TASK SET
1/ In the text about capital flooding the global financial system, list every activity the writer names doing during the five days in the woods of Maine.
2/ Resume the text about capital flooding the global financial system, beginning after its last sentence.

SUPPLIED TEXT

Barry Ritholtz, August 9, 2021 [The Big Picture]

Over a century ago, Veblen explained how “trained incapacity” helps sustain delusion. 

I spent the past 5 days hanging out in the woods of Maine — fishing, drinking, eating but mostly talking with asset managers and economists about . . . everything. The collective AUM of the group (minus the Fed folks) was estimated at about $1 trillion dollars. These were not casual conversations, but deep, thoughtful discussions about the state of the world.…

The one concept that caught my attention in many conversations was simply the sheer volume of Capital sloshing around. Not just on the deck off of the dining room, or even the US system, but throughout the entire global financial system.

The world is awash in capital, in so much cash, that it is a little difficult to comprehend. Not only are equities priced higher, but every asset class you can think of is being driven up as faithful money seeks a dry, safe and happy home….

EXTRACTED INFORMATION
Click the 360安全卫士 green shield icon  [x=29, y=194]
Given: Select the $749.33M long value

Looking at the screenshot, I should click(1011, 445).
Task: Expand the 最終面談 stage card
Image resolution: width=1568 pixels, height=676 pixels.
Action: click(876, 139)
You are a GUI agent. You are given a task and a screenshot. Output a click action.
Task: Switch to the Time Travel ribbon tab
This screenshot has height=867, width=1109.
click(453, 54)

* * *

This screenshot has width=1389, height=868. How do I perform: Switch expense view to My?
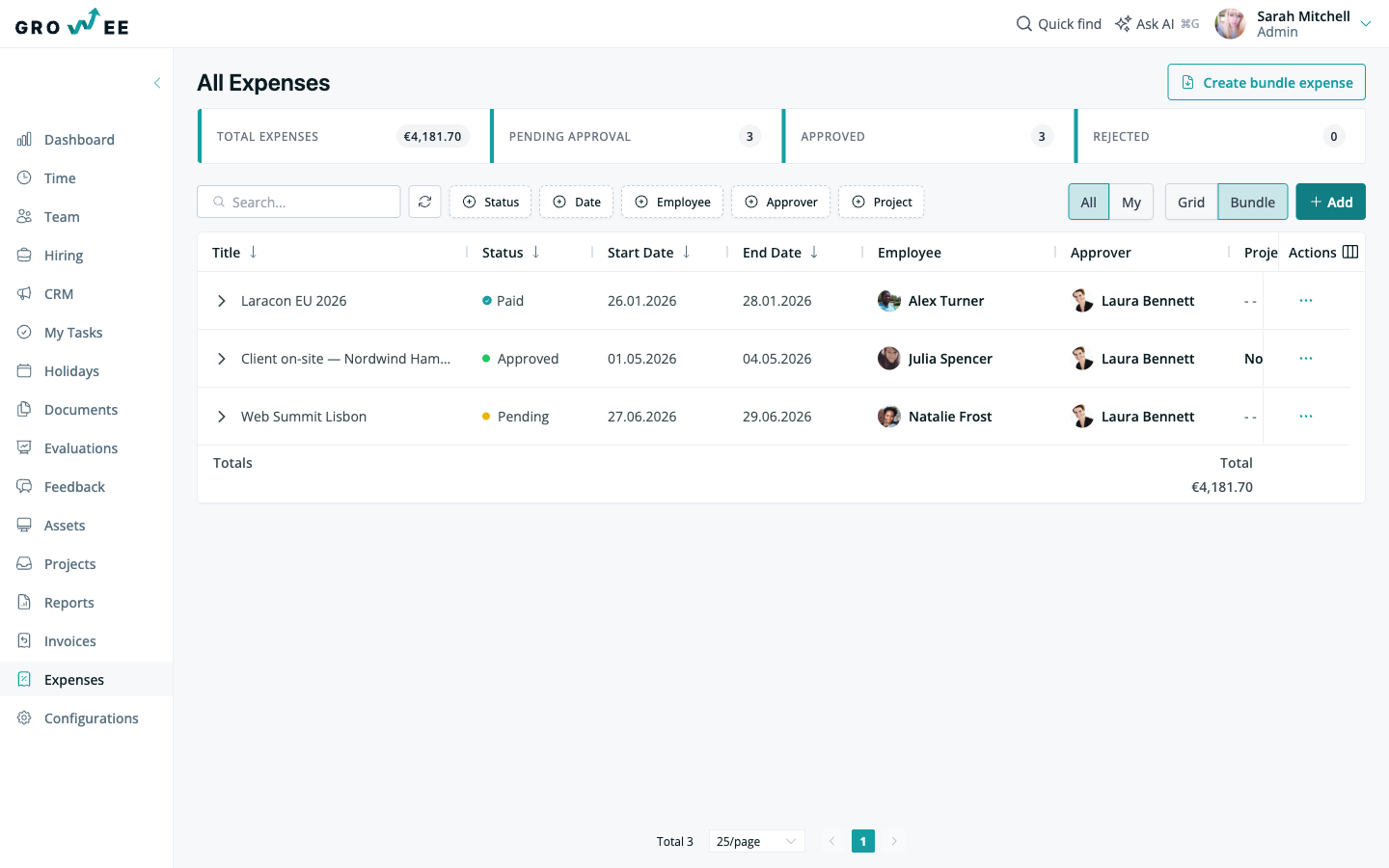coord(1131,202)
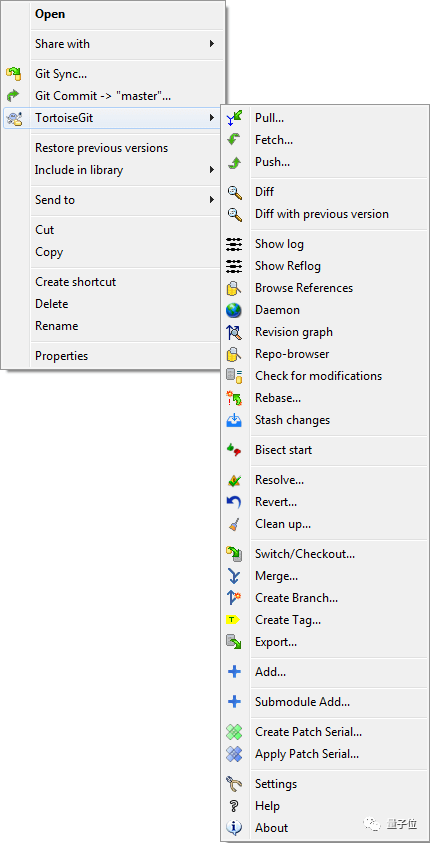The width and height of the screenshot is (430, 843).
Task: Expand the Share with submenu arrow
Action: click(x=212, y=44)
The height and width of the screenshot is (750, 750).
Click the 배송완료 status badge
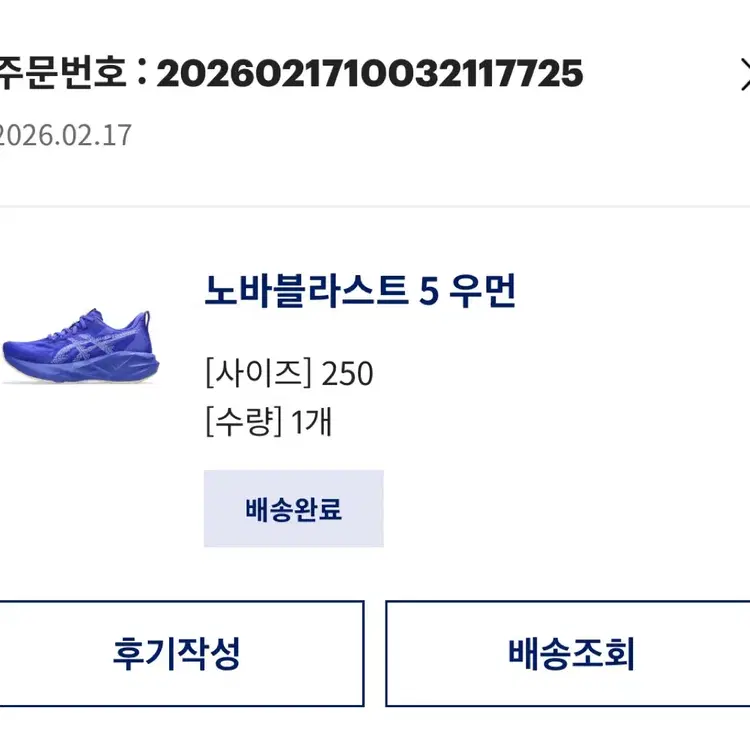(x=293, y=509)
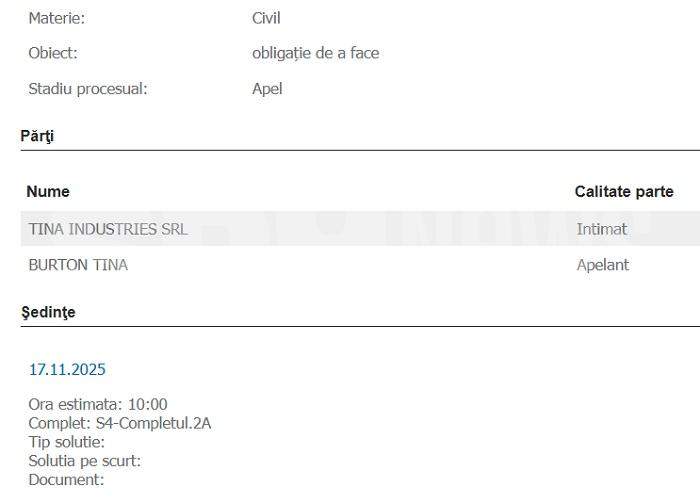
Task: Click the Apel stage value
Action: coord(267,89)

* * *

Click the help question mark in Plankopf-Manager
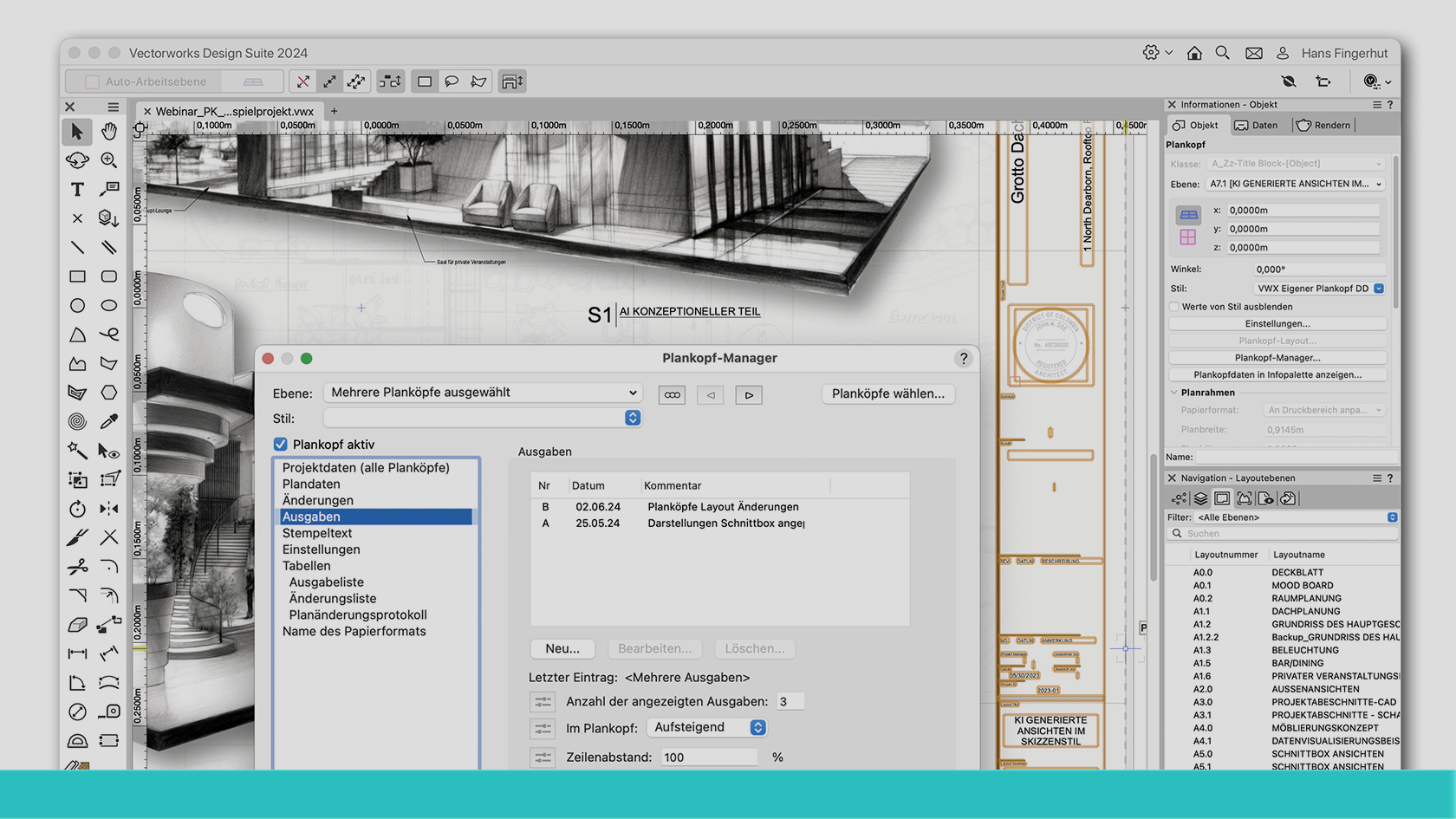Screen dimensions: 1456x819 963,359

ANSWERS
1/ Fishing, drinking, eating, and talking with asset managers and economists.

2/
But there are so many positives in this massive pool of capital that are also worth exploring. New ideas are getting funded, new businesses starting up to monetize all of the energy and innovation and technology. From apps to pure science R&D and all in between, there is a Cambrian explosion of value creation coming from this massive pile of capital, the results of which may be hard to see from here, other than to note its speed and size.

Take billions of dollars, put them in the hands of wealthy institutions and sophisticated UHNW individuals. They will seek to generate a return on capital that is attractive, but in the process, move forward a raft of sectors via technology and ingenuity.

 

.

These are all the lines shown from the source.